My house has to contain three things to be my home, a fireplace, a cat and a piano. I love the primal joy of essential and mysterious fire, linking me with my ancestors. Of course I’m cat obsessed so a fluffy kitty or two on my lap is pure joy. The piano is a great friend and comfort. I play when I’m happy, sad, bored, got a minute to spare or to accompany singers or my darling violinists.
I was raised in a very conservative religion that permitted few extra-curricular activities. Sports and dancing were out but not music so I took piano lessons from a young age. My teacher, Mrs. Harter, a lovely older lady and church organist, had a white toy poodle, Baby, that sat on her lap during lessons.
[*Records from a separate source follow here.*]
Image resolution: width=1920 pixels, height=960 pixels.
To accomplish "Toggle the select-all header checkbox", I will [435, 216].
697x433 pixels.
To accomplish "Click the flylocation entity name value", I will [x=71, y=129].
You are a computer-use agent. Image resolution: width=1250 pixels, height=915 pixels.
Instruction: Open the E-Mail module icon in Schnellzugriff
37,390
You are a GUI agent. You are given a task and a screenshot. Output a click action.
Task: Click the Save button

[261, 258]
When I was in high school I took lessons from Mr. Schneller at a music school. He smoked a pipe and drank coffee during my lesson—very exotic and worldly to this sheltered girl. I had the usual scales, new pieces, polishing pieces and every week a hymn to learn so I would be ready for any church occasion. My two closest friends were very accomplished pianists so we played for each other and learned duets. To this day, when my friend Melanie is driving to see her mother in Nashville she stops by and we play a Mozart duet that we learned almost 40 years ago for our 8th grade graduation. Our performance is little rusty at times but we are once again those young girls skipping class to practice our duet.
I didn’t have the talent to be a professional musician so I just play for my own pleasure. Without the standards of performance that trained musicians have, I learned to compensate for my short comings with amateur tricks like White-out if there are too many notes or just skip the really hard, tedious parts. My cats and husband don’t care, they are an approving audience. Alexandra loves having live music even if it isn’t perfect.
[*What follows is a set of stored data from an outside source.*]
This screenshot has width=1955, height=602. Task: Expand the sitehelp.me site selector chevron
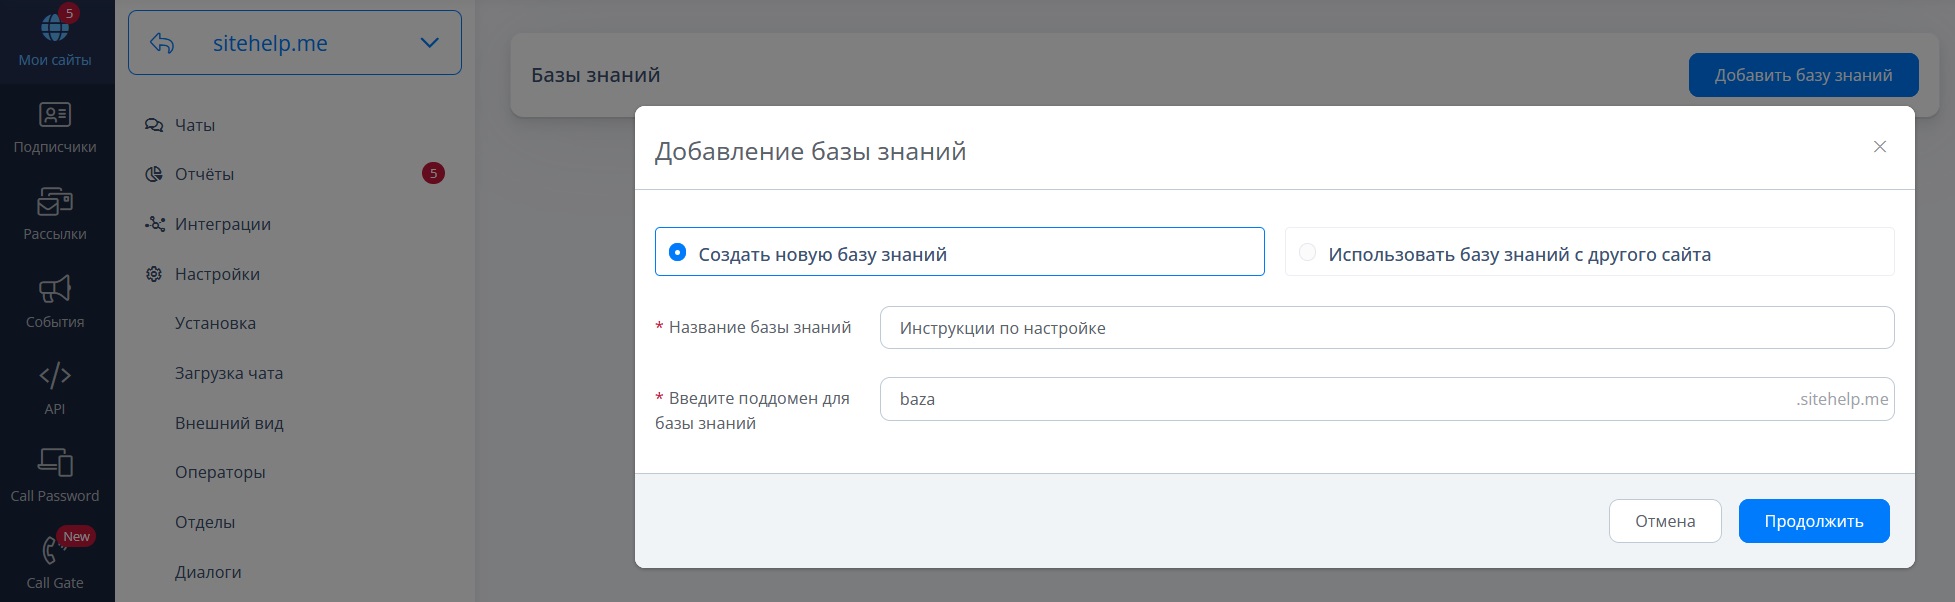pos(430,43)
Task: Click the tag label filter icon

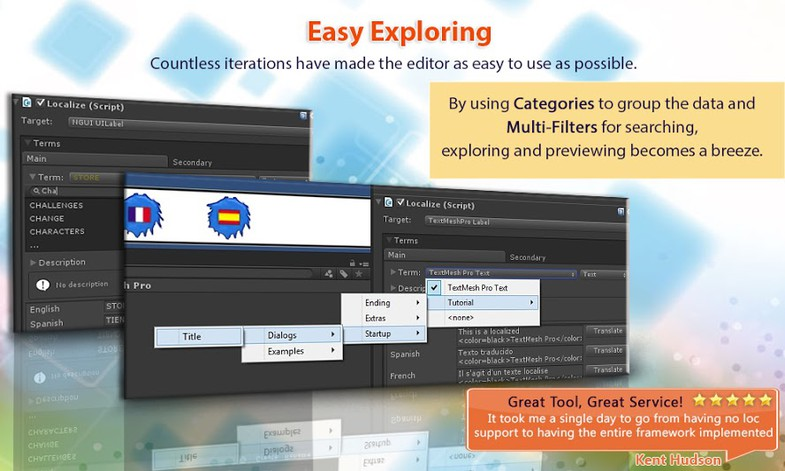Action: click(345, 273)
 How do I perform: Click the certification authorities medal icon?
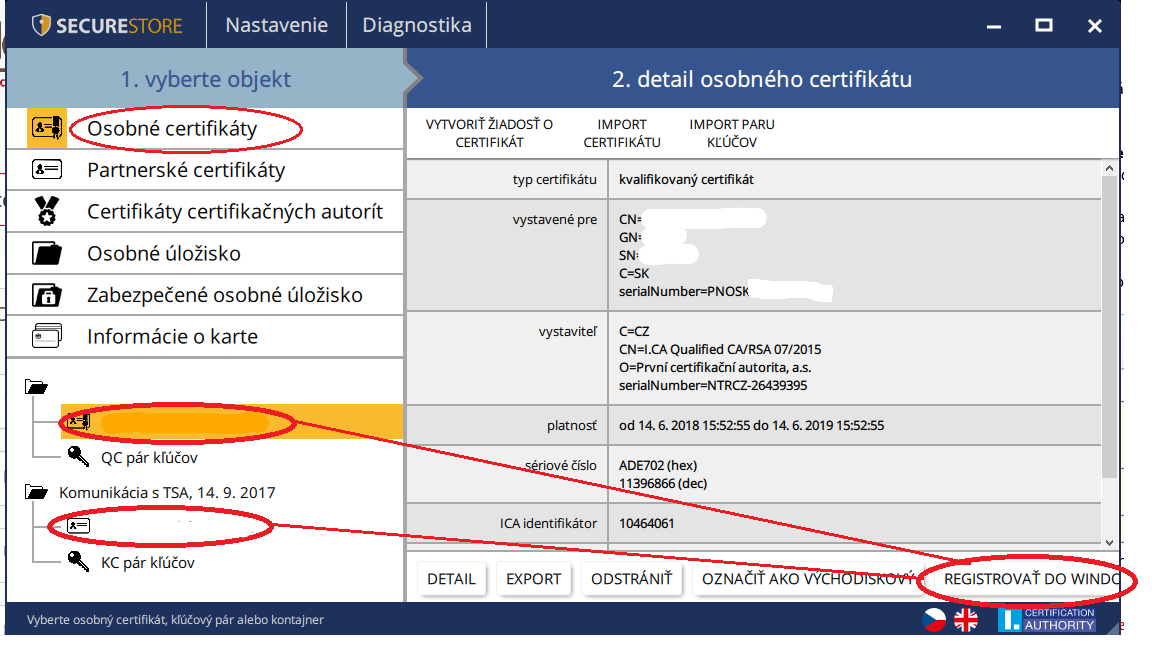tap(46, 211)
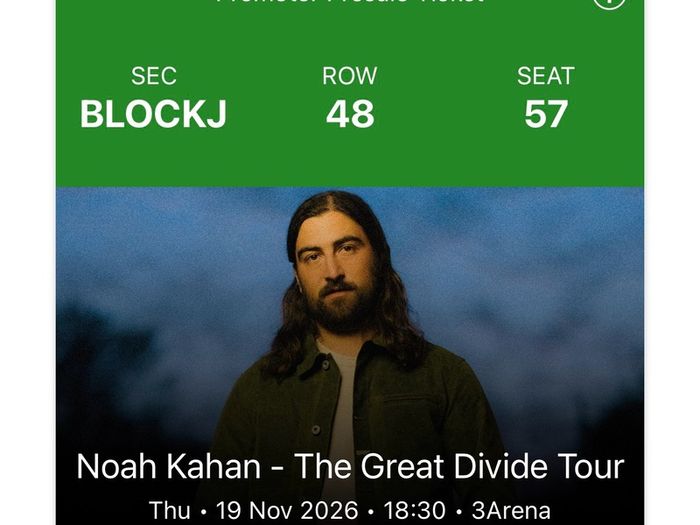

When Hamilton and I married, I was determined to have my dream piano, a walnut baby grand. I had always played a spinet but aspired to a bigger piano. So I took our wedding money to a piano restorer and picked out a lovely 1930’s vintage walnut baby grand piano. I made small payments for a few years until it was paid off. It took up a great deal of my 900 square foot apartment but I didn’t care. The dog had room to sleep under it and the girls played “fort” under it. I started them on violin very young and our evenings were spent playing the piano and violin together. I kept that White-out handy to be able to keep up with them when the accompaniments were orchestra scores.
Next month is my 30th wedding anniversary making my piano a part of the family for 30 years too. It has brought us much joy and solace, entertainment and achievement. Now it is time for my piano to go to a new home. It is a bittersweet parting. A newly married couple is coming to move it in a few weeks. It is a big task to move a baby grand, you can’t just throw it in the back of a van. It requires special movers, strong men, equipment and the a retuning. Definitely a high maintenance instrument.
But I haven’t given up playing. In fact I’m playing more than ever on a new piano. My mother’s beautiful Yamaha piano wouldn’t fit in her new apartment so I have it and it is magnificent. It has better quality tone and touch and is truly a joy to play. Mom can come play it any time she likes but it is mine everyday. In the mean time I have what I call my “intensely first world problem” of two baby grands in my family room. There isn’t much room to walk. This is a bridge time between my cherished old piano that has brought me so much joy and my new piano that will be my companion for the next thirty years. A strange time when I say goodbye to an old part of my life while simultaneously welcoming the new. The last few years have been such a transition in my life; the children are grown, the parents gone, the old house sold. I’m ready to leave this long transition time and bid a fond farewell to my old piano and my care-giving years and welcome with open arms my next phase full of the great unknown with an amazing sound, track compliments of my new piano.